Requirement - Please repeat only the stretch of records running from the first line through the line that contains "Task: Switch to the Console tab in DevTools".

Information provided -

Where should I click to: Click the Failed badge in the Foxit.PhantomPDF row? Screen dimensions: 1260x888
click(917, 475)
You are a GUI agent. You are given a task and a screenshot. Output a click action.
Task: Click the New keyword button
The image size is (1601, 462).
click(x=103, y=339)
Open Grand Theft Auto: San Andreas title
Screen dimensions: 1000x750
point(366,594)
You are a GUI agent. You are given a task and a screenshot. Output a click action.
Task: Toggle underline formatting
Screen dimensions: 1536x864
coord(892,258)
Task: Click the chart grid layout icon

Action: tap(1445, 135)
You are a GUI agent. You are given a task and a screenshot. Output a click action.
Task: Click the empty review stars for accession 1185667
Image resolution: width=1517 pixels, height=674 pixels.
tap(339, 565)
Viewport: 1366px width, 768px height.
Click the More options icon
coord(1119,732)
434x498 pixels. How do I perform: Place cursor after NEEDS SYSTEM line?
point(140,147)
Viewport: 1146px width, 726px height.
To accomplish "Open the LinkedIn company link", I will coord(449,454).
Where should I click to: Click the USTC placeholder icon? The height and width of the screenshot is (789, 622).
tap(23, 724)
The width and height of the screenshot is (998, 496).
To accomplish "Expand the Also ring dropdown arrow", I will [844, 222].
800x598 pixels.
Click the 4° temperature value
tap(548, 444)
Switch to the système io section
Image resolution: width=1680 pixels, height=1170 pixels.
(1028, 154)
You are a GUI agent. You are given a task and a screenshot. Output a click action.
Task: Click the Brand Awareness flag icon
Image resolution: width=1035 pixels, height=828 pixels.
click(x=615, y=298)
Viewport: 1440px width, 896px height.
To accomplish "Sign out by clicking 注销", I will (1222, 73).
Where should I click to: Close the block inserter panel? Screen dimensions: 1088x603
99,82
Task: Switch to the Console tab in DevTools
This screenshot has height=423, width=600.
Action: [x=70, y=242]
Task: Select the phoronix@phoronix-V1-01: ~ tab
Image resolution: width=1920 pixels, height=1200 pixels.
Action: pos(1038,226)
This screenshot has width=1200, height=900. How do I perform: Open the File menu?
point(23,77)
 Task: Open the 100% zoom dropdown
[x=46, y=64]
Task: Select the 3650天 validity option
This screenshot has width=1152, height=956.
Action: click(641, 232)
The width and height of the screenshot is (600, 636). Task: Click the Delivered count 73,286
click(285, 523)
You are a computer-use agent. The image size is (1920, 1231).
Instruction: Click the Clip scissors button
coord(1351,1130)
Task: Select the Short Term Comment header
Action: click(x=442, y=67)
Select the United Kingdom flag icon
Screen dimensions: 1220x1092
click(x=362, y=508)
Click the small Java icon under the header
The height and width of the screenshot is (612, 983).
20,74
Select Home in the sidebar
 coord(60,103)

Task solution -
Where should I click to: Click the Failed badge in the Foxit.PhantomPDF row? Screen dimensions: 1260x888
click(917, 475)
You are a GUI agent. You are given a task and a screenshot. Output a click action.
Task: Click the New keyword button
The image size is (1601, 462).
click(x=103, y=339)
Open Grand Theft Auto: San Andreas title
Screen dimensions: 1000x750
point(366,594)
You are a GUI agent. You are given a task and a screenshot. Output a click action.
Task: Toggle underline formatting
Screen dimensions: 1536x864
coord(892,258)
Task: Click the chart grid layout icon

Action: tap(1445, 135)
You are a GUI agent. You are given a task and a screenshot. Output a click action.
Task: Click the empty review stars for accession 1185667
Image resolution: width=1517 pixels, height=674 pixels.
tap(339, 565)
Viewport: 1366px width, 768px height.
Click the More options icon
coord(1119,732)
434x498 pixels. How do I perform: Place cursor after NEEDS SYSTEM line?
point(140,147)
Viewport: 1146px width, 726px height.
To accomplish "Open the LinkedIn company link", I will coord(449,454).
Where should I click to: Click the USTC placeholder icon? The height and width of the screenshot is (789, 622).
tap(23, 724)
The width and height of the screenshot is (998, 496).
To accomplish "Expand the Also ring dropdown arrow", I will [844, 222].
800x598 pixels.
Click the 4° temperature value
tap(548, 444)
Switch to the système io section
Image resolution: width=1680 pixels, height=1170 pixels.
(1028, 154)
You are a GUI agent. You are given a task and a screenshot. Output a click action.
Task: Click the Brand Awareness flag icon
Image resolution: width=1035 pixels, height=828 pixels.
click(x=615, y=298)
Viewport: 1440px width, 896px height.
To accomplish "Sign out by clicking 注销", I will (1222, 73).
Where should I click to: Close the block inserter panel? Screen dimensions: 1088x603
99,82
Task: Switch to the Console tab in DevTools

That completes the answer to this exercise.